Меня захлёстывает ненормальной нечеловеческой тоской. Я вою. Затыкая рот краем подушки.
— Саша… — я застываю, услышав голос зятя. — Эй! Ты чего?
Успокоиться бы. Но я не могу. Отползаю от него гусеницей и рыдаю, рыдаю, рыдаю…
— Тише, девочка… Он же не навсегда уехал. Тише, тише… Тш-ш-ш…
Олег обнимает меня, несмотря на отчаянное сопротивление. Прижимает, окоченевшую, к своему теплому телу, скользит губами по волосам на макушке. И начинает успокаивающе меня покачивать. Я бьюсь по инерции, но мои силы скоро заканчиваются. Я вынужденно покоряюсь его воле. Его рукам.
День ускользает в приоткрытую форточку. А с ним и моя истерика. Вряд ли бы я так быстро взяла ее под контроль, если бы осталась одна.
— Всё. Мне лучше. Спасибо.
Накрываю его руку своей, чтобы освободиться, да так и застываю. Он поглаживает мою голую кожу на пояснице большим пальцем, и от этого в разные стороны по телу расходятся теплые унимающие озноб волны. Эта близость опасна. Но я понимаю, что не могу ей противиться. Я просто сдохну, если останусь сейчас со своим горем наедине.
— Она поправится. И непременно станет собой прежней. Ты только перетерпи, Олеж, хорошо?
— Хорошо.
Я киваю. И зачем-то начинаю рассказывать ему о Котьке. Как она родилась, как училась, как влюбилась однажды во втором классе. У меня про неё есть тысячи историй, нанизанных, как бусины, на нитку памяти. И я перебираю эти бусины словно чётки. По кругу, по бесконечному кругу… В какой-то момент к ним добавляются воспоминания Олега.
— Я скучаю по ней. Я так скучаю по ней прежней, Саша… — хрипит он, сильнее сжимая пальцы на моей пояснице. — Банально по нормальной жизни.
— Да…
О, да. Мне понятны его чувства. Я тоже невозможно скучаю. Утешающе провожу ладонью по его волосам.

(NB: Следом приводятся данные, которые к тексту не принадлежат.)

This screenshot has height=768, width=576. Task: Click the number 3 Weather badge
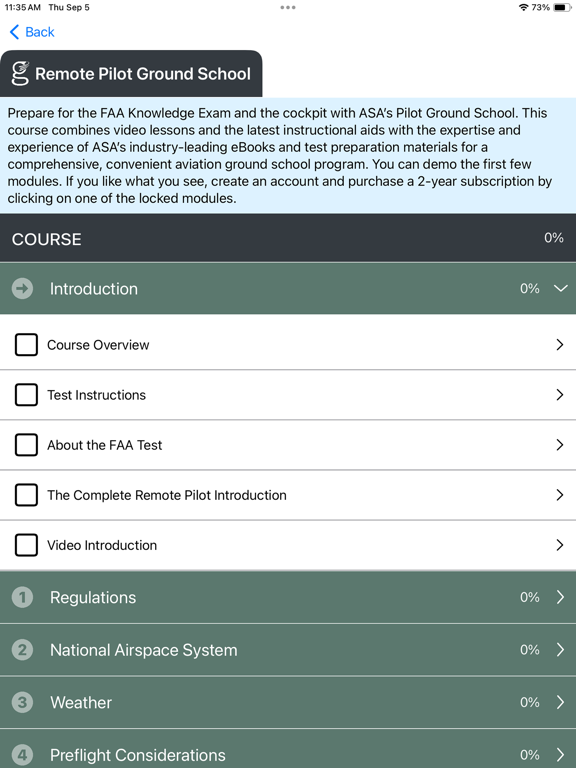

Он тычется в нее, как слепой котёнок, вертится. И наши губы встречаются.
— Не гони меня.
— Не буду…
Охваченные отчаянием тела дрожат. Веду вверх по спине, собираю в кулак край футболки и тяну вверх. Потребность близости такая острая, что меня будто бьёт разрядами тока. Мы можем, мы обязаны друг другу помочь пережить это нелёгкое время. В одиночку, кажется, я не протяну и пяти минут.
Олег скользит горячим языком вниз по моему горлу. Влажный след холодит, я ёжусь, хаотично скользя ладонями по его рукам. Олег прикусывает выступающие ключицы, заставляет меня приподняться, чтобы сдёрнуть блузку. Пока он возится, я нетерпеливо ёрзаю, потираясь промежностью о внушительный бугор под его брюками.